The need to be world-class
Now coming to the question of ‘Indian institutes becoming world-class’, it must be said that it is a vague concept questionable on several counts, particularly in its application to India. Many institutions in India are world-class in teaching, if not in research and publication. Those who do world-class rankings depend on criteria which are questionable. This is not to condemn or discredit the process or to say that Indian institutions should not aspire to become world-class even according to those standards. It is necessary to understand the issue in context and give consideration to national priorities of access and equity and appreciate constraints of resources for higher education and research.
Universities across the world, which are termed as ‘world-class’, without exception have enjoyed complete freedom without interference from the government and other regulatory bodies on academic and administrative decision-making. In India, if the IITs, IIMs and National Law Universities could show relative academic excellence in their respective spheres, it is largely because of the autonomy they enjoyed in innovation, experimentation, and freedom from interference of governmental agencies in decision-making. As the Yashpal Committee report pointed out, “Universities are autonomous spaces free from political authority, religious dogma and economic compulsions where established ideas and practices could be freely challenged and uninhibited freedom to question would be recognised without fear of reprisal”.
What should be done
Yes, there are too many regulatory bodies supervising higher education in India with too little beneficial outcome. They tend to kill initiatives, corrupt organisations and delay decision-making. In the process of catching erring institutions with which they are pre-occupied, they put barriers on the development of meritorious ones. The Centre-State and private-public conflicts also impact their functioning.

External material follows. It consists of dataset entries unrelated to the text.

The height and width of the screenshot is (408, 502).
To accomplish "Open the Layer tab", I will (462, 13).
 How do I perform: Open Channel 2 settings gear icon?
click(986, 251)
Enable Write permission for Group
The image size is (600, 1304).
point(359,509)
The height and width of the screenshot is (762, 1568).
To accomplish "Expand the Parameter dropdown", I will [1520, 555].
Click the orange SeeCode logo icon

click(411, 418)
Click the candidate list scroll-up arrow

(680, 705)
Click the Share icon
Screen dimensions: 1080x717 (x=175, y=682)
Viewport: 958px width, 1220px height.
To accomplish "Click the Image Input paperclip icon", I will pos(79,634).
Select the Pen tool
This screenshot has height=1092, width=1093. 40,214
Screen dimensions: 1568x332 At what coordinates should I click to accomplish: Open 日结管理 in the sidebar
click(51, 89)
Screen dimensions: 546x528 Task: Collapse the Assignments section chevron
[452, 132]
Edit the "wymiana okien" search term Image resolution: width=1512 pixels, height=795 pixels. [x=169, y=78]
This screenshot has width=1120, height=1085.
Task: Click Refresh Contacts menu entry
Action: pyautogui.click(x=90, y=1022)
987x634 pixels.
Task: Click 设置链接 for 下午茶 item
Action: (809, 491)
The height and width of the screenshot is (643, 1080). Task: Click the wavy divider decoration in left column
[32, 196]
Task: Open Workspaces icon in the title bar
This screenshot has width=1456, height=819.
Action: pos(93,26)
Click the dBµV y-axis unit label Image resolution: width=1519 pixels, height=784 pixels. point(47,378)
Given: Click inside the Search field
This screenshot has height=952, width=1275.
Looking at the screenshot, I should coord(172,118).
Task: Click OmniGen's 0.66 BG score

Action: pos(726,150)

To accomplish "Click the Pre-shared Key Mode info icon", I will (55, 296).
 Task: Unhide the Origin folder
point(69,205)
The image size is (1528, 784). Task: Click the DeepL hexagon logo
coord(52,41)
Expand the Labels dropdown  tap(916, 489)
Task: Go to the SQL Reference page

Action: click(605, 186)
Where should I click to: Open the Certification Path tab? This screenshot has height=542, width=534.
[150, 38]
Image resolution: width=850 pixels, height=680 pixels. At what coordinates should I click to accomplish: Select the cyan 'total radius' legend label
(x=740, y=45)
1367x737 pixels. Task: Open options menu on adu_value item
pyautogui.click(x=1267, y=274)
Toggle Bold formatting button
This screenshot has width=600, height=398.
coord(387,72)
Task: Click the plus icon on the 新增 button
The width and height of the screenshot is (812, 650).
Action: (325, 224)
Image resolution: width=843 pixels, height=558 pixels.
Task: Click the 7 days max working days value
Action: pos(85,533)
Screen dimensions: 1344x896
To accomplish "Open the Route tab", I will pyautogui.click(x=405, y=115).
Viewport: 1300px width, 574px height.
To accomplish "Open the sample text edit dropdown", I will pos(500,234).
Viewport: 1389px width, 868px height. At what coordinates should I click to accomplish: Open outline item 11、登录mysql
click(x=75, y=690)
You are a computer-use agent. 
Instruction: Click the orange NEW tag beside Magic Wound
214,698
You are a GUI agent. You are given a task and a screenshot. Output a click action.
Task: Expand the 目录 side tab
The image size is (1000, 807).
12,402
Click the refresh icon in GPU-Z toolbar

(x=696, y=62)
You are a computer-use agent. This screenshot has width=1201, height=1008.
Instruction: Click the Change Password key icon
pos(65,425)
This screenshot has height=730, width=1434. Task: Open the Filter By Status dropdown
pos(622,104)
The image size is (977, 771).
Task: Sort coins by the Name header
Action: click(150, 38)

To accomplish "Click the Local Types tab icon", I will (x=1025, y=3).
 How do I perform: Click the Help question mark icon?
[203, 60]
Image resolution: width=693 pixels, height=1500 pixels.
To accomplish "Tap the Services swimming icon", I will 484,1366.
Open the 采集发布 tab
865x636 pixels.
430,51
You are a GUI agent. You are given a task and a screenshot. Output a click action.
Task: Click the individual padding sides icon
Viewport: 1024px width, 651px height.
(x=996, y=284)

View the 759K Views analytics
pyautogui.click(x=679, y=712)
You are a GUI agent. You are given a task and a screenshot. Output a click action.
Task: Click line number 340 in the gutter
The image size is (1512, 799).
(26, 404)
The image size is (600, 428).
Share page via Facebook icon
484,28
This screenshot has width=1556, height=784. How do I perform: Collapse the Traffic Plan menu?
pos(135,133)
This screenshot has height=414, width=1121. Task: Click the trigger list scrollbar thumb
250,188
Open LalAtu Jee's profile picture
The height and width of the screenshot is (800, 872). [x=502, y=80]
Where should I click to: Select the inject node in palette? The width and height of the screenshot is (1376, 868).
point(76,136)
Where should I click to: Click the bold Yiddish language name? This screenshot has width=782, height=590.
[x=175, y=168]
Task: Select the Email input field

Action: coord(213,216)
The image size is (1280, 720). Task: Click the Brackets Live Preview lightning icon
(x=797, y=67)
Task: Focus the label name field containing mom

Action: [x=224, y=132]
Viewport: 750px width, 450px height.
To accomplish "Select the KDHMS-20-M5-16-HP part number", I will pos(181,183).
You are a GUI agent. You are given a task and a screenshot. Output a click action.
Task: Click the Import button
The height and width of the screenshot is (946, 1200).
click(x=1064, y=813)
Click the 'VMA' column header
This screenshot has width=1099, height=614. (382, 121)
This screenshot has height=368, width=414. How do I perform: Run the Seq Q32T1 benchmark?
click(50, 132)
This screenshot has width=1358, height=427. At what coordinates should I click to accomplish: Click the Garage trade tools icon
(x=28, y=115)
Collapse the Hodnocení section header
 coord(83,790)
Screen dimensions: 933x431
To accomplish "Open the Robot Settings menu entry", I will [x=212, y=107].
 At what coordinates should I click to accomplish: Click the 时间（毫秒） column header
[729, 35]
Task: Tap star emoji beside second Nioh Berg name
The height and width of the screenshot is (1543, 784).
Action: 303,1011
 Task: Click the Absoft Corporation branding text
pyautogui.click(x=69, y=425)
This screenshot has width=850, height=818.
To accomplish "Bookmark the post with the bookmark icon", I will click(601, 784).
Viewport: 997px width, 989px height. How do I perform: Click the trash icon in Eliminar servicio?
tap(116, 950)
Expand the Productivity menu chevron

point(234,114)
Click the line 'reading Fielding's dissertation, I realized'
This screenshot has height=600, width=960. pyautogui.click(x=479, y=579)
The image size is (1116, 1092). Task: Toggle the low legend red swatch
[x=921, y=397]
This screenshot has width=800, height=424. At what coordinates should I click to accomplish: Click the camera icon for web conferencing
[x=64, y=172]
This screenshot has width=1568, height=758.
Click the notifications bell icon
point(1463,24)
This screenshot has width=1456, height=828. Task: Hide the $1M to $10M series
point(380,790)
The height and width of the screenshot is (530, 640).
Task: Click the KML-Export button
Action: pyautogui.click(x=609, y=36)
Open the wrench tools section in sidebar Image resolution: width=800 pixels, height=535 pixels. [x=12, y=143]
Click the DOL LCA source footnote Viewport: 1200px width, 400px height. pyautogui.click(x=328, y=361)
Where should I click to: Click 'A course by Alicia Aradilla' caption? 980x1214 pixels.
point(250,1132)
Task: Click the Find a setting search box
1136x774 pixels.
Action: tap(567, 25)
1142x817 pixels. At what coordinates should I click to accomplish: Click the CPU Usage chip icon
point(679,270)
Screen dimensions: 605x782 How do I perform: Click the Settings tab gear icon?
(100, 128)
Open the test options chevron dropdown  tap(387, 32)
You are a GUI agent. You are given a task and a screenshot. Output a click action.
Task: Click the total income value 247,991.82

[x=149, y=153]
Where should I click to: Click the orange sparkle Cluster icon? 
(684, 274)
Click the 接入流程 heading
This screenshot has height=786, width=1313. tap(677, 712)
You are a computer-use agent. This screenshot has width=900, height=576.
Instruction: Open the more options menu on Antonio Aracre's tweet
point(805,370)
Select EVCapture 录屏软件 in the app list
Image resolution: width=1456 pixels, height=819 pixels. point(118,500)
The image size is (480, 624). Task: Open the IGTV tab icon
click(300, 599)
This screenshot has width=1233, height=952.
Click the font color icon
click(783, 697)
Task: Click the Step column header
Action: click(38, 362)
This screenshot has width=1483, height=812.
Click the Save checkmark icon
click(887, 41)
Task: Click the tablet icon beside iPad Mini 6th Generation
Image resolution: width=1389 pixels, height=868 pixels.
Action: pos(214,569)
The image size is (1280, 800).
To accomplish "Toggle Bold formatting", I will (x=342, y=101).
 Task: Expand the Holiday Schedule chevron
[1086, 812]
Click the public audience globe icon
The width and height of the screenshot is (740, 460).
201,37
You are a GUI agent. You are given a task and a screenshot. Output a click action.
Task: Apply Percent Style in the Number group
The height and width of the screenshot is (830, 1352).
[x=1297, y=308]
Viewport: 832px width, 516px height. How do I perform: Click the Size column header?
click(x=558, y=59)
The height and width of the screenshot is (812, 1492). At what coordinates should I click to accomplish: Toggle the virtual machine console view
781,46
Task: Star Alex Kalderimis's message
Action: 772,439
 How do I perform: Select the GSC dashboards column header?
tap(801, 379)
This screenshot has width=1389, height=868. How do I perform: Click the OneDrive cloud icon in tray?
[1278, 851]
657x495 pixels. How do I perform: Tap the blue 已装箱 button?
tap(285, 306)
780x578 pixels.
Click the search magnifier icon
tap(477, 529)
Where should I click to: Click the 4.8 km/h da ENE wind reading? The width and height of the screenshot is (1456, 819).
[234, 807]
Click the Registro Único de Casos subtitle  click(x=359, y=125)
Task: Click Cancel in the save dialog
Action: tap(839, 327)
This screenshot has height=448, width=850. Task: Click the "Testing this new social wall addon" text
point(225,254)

I believe the policies contained in the two Bills pending in Parliament — the national Accreditation Regulatory Authority Bill and the Unfair Practices (Control and Prohibition) Bill (2010) — are welcome initiatives. While putting down unfair practices with a heavy hand in student interest, the legislative proposals enable higher education institutions to compete for academic excellence, recognising good practices and fresh initiatives in innovation and creativity. The Universities for Research and Innovation Bill (2012) is also another step in the right direction.